:: Records for this exercise
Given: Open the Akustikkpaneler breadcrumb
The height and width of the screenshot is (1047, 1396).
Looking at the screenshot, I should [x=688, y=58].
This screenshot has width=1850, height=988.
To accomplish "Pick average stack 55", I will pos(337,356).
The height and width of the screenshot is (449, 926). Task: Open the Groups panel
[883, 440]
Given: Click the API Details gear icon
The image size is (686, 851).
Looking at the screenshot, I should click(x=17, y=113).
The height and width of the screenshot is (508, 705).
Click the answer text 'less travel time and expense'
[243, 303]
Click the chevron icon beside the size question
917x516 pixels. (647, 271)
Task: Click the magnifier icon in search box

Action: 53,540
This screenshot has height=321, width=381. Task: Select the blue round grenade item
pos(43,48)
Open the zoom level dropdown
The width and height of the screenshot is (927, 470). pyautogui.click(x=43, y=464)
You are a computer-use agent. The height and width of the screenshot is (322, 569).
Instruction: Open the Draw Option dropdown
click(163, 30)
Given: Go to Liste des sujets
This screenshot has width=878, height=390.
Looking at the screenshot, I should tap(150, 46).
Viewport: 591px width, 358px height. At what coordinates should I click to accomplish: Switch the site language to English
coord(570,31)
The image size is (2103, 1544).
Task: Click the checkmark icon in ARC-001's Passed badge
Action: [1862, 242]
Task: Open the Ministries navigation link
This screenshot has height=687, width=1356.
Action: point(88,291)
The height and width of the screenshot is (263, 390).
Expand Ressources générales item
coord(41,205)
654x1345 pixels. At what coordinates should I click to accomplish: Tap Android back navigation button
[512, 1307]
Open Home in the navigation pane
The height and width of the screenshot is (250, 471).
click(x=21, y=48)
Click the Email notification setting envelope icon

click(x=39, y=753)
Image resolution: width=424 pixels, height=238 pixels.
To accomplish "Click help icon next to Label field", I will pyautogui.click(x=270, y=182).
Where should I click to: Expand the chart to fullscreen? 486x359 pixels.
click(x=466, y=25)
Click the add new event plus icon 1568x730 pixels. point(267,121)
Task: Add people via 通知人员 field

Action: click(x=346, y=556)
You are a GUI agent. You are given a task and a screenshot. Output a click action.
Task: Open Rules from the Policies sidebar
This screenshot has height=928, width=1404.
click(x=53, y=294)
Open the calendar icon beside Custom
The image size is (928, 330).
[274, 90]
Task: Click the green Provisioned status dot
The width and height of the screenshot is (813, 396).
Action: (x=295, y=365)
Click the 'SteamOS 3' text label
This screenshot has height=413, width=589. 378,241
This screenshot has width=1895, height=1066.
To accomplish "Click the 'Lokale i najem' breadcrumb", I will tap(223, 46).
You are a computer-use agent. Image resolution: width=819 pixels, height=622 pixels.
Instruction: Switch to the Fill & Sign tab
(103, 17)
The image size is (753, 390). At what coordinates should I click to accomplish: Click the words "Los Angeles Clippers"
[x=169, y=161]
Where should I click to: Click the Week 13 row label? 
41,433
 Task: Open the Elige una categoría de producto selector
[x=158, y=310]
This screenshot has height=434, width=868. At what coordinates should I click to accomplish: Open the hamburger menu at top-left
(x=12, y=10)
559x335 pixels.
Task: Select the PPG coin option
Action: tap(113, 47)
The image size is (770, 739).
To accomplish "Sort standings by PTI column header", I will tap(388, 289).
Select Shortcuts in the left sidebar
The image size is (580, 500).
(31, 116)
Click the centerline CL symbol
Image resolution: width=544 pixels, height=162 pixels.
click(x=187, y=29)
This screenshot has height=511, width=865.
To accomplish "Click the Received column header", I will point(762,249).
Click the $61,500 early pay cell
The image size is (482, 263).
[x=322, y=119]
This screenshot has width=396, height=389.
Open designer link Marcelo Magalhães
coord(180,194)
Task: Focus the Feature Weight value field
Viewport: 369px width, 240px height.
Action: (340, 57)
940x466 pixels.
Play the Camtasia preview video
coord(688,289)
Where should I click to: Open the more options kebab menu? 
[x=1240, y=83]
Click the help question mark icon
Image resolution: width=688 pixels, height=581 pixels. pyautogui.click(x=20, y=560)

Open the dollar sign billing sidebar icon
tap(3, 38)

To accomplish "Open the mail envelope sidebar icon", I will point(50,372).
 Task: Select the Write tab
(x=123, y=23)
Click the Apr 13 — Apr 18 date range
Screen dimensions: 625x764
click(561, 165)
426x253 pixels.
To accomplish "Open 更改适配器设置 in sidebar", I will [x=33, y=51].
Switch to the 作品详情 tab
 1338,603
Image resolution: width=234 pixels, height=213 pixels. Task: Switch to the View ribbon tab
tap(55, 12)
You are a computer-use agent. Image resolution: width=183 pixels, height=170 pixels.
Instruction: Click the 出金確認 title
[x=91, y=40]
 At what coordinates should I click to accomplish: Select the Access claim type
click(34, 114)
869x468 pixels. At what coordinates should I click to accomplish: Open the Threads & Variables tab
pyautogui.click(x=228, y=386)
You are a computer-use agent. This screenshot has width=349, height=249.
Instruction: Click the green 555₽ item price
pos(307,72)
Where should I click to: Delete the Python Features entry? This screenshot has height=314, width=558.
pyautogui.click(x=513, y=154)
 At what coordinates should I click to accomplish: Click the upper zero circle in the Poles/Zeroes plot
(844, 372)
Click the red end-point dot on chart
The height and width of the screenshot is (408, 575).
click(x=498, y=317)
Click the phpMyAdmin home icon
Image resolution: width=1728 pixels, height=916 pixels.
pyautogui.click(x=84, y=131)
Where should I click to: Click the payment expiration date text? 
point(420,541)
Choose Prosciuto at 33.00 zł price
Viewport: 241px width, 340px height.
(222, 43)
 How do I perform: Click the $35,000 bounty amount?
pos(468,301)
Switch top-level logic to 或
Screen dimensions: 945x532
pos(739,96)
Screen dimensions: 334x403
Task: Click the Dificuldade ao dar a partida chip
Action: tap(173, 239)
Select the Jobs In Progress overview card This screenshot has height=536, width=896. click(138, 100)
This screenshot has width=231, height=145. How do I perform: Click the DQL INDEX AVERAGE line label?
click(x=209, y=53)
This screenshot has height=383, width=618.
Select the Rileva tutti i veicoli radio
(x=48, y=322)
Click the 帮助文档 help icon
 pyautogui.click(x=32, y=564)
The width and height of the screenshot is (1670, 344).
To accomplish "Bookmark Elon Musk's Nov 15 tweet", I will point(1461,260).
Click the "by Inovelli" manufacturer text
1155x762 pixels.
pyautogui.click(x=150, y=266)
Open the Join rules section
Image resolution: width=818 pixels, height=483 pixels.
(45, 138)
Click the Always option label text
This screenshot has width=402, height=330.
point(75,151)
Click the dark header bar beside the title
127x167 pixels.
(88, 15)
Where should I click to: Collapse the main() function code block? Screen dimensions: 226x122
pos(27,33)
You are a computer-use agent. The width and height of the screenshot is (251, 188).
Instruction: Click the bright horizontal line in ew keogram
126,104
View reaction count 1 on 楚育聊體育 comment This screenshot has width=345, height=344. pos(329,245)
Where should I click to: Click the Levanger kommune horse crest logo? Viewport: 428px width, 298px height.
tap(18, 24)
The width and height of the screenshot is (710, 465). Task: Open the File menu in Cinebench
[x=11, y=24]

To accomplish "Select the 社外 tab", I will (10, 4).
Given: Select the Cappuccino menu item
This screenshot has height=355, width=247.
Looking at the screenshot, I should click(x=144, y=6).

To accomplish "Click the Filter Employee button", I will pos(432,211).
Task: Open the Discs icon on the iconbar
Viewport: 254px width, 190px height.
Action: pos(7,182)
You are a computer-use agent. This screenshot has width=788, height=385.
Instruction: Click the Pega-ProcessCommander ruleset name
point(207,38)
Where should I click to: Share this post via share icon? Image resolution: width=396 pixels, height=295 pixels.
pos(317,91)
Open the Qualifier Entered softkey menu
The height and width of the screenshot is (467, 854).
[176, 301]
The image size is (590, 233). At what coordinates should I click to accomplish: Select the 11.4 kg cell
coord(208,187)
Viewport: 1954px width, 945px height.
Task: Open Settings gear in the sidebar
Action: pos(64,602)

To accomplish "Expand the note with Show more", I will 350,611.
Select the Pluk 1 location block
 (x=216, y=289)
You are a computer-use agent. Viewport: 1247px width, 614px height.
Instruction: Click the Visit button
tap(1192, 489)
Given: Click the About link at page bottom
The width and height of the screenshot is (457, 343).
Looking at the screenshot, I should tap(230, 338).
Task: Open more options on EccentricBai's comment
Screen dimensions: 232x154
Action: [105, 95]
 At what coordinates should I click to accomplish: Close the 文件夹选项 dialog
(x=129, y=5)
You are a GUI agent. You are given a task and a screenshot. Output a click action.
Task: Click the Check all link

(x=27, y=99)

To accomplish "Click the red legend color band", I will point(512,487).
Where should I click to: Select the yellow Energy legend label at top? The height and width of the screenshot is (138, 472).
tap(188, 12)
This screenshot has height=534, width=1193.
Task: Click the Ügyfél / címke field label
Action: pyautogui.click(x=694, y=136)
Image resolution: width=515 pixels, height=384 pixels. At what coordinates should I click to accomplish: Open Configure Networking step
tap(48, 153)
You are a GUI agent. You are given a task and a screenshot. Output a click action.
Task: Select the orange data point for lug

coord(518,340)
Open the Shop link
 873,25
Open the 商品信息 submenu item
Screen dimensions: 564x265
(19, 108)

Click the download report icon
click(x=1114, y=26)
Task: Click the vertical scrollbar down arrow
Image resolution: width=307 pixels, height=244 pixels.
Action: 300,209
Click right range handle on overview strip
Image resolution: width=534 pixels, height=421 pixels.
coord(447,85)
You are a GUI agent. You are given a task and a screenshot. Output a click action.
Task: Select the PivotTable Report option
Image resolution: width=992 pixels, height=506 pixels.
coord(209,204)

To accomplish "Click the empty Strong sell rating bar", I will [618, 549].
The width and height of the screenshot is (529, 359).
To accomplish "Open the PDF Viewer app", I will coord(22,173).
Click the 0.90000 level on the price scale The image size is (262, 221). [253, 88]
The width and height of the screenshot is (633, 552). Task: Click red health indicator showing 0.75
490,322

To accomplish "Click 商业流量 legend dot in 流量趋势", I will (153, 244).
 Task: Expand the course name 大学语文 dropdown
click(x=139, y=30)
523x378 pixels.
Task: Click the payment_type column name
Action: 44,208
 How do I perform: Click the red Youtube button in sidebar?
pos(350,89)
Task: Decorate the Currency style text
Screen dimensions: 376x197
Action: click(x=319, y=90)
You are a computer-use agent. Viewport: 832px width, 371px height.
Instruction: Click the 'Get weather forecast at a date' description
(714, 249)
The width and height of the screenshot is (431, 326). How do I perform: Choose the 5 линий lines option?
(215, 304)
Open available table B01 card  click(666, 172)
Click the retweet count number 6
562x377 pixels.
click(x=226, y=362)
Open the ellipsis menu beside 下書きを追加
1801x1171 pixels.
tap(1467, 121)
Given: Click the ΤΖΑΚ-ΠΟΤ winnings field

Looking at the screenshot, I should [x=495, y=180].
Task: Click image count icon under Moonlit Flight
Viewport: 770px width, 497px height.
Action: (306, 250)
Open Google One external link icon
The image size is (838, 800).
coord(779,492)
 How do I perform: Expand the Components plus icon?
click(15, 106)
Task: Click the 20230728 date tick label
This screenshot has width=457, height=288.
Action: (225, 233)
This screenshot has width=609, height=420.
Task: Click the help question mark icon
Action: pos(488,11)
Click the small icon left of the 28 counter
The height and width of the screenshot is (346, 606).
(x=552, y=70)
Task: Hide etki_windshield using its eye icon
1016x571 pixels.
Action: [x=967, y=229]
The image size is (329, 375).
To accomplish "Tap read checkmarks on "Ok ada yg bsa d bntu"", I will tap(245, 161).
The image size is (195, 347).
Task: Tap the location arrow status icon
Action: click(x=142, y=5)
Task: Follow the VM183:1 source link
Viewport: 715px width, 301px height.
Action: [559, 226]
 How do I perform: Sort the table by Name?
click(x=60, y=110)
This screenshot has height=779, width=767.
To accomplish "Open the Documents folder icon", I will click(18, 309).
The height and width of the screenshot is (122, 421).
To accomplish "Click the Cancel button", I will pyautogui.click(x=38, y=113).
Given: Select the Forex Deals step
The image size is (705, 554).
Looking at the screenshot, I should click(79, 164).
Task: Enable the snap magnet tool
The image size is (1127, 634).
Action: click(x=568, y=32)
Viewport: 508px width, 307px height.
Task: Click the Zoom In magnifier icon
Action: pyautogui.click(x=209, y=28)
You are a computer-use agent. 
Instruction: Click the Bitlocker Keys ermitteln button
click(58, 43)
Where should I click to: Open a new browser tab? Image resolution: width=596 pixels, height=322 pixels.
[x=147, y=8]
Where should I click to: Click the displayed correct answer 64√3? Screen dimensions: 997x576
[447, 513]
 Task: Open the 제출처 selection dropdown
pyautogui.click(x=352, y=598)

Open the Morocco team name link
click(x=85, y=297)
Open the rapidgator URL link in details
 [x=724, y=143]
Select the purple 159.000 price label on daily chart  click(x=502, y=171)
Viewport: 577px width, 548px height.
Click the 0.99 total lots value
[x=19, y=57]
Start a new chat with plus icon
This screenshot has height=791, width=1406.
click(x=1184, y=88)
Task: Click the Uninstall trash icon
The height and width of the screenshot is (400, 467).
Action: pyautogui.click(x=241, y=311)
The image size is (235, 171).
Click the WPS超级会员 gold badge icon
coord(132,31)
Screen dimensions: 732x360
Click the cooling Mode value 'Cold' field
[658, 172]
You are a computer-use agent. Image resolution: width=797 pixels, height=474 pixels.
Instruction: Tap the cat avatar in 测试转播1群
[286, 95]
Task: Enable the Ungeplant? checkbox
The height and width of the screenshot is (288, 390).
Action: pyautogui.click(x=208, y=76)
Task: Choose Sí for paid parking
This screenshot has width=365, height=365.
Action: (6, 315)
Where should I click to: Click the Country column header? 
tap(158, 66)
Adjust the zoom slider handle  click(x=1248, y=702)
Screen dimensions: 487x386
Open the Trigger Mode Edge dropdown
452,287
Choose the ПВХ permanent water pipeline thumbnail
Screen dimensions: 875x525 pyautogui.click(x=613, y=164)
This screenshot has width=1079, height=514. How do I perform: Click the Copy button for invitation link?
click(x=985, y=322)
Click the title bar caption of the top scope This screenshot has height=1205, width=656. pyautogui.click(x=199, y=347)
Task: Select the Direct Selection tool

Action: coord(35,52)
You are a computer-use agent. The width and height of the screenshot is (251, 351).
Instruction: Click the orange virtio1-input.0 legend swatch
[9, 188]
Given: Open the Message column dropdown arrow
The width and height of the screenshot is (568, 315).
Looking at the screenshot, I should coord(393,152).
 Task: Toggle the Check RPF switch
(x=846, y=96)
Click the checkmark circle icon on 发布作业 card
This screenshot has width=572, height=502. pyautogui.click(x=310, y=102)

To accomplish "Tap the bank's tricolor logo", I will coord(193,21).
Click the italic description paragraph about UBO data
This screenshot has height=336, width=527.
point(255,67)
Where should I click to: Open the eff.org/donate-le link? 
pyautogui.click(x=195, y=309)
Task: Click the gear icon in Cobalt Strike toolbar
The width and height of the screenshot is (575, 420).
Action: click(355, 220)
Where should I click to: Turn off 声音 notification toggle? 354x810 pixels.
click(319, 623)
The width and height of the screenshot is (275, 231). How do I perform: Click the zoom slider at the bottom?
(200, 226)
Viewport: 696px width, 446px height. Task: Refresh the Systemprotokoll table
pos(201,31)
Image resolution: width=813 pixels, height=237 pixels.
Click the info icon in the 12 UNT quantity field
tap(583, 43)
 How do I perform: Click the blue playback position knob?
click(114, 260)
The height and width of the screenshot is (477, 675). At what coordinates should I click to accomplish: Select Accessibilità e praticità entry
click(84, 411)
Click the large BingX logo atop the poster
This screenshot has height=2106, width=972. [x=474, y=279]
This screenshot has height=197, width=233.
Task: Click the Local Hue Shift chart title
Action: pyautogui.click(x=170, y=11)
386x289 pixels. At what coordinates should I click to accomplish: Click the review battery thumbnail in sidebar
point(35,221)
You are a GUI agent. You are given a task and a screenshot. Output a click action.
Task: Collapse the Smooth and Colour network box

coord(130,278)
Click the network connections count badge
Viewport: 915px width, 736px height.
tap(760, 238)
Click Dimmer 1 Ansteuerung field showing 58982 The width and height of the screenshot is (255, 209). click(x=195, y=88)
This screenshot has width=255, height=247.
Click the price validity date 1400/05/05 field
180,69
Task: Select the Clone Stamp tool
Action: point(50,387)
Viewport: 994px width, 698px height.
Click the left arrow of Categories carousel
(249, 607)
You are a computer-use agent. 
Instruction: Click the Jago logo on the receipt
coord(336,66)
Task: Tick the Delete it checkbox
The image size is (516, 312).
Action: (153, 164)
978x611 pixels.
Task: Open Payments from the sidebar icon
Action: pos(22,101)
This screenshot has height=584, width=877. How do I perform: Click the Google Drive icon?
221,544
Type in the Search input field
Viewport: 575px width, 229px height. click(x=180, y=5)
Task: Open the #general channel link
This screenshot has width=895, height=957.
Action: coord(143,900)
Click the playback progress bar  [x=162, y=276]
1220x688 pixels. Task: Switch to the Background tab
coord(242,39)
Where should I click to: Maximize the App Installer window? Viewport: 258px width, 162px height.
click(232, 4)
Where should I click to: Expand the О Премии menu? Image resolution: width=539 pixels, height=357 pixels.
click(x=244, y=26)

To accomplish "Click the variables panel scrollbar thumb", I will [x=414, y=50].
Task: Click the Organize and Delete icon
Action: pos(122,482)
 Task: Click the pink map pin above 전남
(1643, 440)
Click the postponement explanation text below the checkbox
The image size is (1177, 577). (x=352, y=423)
::::
## Given request
Arrange the lines of the data starting at the line containing "Given: Click the About link at page bottom" and ending at the line containing "coord(447,85)", both included, into a numbered list, leaving out any blank lines.

## Written answer
1. Given: Click the About link at page bottom
2. The width and height of the screenshot is (457, 343).
3. Looking at the screenshot, I should tap(230, 338).
4. Task: Open more options on EccentricBai's comment
5. Screen dimensions: 232x154
6. Action: [105, 95]
7.  At what coordinates should I click to accomplish: Close the 文件夹选项 dialog
8. (x=129, y=5)
9. You are a GUI agent. You are given a task and a screenshot. Output a click action.
10. Task: Click the Check all link
11. (x=27, y=99)
12. To accomplish "Click the red legend color band", I will point(512,487).
13. Where should I click to: Select the yellow Energy legend label at top? The height and width of the screenshot is (138, 472).
14. tap(188, 12)
15. This screenshot has height=534, width=1193.
16. Task: Click the Ügyfél / címke field label
17. Action: pyautogui.click(x=694, y=136)
18. Image resolution: width=515 pixels, height=384 pixels. At what coordinates should I click to accomplish: Open Configure Networking step
19. tap(48, 153)
20. You are a GUI agent. You are given a task and a screenshot. Output a click action.
21. Task: Select the orange data point for lug
22. coord(518,340)
23. Open the Shop link
24.  873,25
25. Open the 商品信息 submenu item
26. Screen dimensions: 564x265
27. (19, 108)
28. Click the download report icon
29. click(x=1114, y=26)
30. Task: Click the vertical scrollbar down arrow
31. Image resolution: width=307 pixels, height=244 pixels.
32. Action: 300,209
33. Click right range handle on overview strip
34. Image resolution: width=534 pixels, height=421 pixels.
35. coord(447,85)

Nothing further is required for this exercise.